Wpływ na organizację zespołu
Klasyczna piramida zespołu (1 architekt → 2 seniorów → 5 midów → 3 juniorów) przekształca się. W modelu z agentami AI najwartościowsi są doświadczeni inżynierowie z umiejętnością projektowania architektury i recenzowania zmian. Juniorzy nadal mają swoje miejsce — często jako operatorzy agentów, monitorujący wyniki i eskalujący wątpliwości — ale ścieżka rozwoju jest krótsza (więcej kontaktu z różnymi typami zadań w krótszym czasie).
Firmy, które już wdrożyły ten model — w tym ESKOM AI we własnych produktach — obserwują dwa efekty: szybszy rozwój produktu i wyższą satysfakcję inżynierów.
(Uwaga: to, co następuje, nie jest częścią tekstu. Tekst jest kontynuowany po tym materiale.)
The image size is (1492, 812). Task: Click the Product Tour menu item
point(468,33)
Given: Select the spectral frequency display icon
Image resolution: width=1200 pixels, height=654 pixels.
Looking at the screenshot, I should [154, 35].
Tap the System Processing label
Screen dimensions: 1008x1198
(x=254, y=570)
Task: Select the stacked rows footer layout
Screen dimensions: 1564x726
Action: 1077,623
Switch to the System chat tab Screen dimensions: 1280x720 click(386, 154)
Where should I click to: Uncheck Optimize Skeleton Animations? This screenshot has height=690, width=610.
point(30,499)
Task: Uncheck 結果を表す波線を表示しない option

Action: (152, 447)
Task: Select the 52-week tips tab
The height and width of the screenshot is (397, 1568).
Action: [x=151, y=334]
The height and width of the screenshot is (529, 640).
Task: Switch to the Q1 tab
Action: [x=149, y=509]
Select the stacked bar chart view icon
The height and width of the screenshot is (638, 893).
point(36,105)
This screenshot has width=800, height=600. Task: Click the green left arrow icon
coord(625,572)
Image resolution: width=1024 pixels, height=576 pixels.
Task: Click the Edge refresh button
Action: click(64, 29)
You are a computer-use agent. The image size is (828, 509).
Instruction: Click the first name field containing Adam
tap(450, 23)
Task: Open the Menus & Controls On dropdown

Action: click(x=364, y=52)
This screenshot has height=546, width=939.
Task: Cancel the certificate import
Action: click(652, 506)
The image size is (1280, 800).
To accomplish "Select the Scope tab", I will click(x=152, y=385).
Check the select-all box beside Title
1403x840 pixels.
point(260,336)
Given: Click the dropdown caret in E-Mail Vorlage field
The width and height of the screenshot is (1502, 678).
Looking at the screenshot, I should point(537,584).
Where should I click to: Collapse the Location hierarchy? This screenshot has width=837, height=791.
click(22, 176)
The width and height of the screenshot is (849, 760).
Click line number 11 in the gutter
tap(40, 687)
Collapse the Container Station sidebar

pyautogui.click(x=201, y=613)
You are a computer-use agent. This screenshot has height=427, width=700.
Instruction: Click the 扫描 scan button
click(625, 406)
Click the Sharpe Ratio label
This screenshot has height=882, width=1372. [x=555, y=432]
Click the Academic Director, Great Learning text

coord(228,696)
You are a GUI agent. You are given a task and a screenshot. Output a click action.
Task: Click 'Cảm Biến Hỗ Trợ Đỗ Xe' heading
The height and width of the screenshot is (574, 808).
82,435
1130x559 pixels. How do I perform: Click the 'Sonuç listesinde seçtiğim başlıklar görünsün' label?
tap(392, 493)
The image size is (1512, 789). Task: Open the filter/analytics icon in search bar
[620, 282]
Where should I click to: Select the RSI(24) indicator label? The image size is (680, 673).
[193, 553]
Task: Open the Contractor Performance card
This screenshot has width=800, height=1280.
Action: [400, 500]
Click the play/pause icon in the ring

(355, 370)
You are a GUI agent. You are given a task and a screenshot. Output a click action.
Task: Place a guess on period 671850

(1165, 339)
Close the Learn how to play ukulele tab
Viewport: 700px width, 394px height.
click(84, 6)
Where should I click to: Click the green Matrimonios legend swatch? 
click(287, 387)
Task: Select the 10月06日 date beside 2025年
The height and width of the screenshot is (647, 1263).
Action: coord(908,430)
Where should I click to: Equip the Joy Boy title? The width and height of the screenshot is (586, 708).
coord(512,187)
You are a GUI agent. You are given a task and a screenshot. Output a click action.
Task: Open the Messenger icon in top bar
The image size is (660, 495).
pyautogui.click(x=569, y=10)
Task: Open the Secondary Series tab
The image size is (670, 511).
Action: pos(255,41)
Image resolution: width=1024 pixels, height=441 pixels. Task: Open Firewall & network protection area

Programiści lubią projektować, debugować ciekawe problemy, recenzować dobrze napisany kod. Nie lubią pisać 50-tej z rzędu funkcji walidacji formularza. Agenci AI biorą na siebie rutynę, ludzie zajmują się tym, co wymaga ludzkiego mózgu.
Co dalej
Wytwarzanie oprogramowania z AI to nie chwilowa moda — to fundamentalna zmiana w produktywności branży. Firmy, które wdrożą ten model w najbliższych 12-24 miesiącach, będą miały trwałą przewagę kosztową i jakościową. Firmy, które będą zwlekać, znajdą się w sytuacji podobnej do tych, które w 2010 roku ignorowały chmurę. Pytanie nie brzmi już „czy”, tylko „jak szybko”.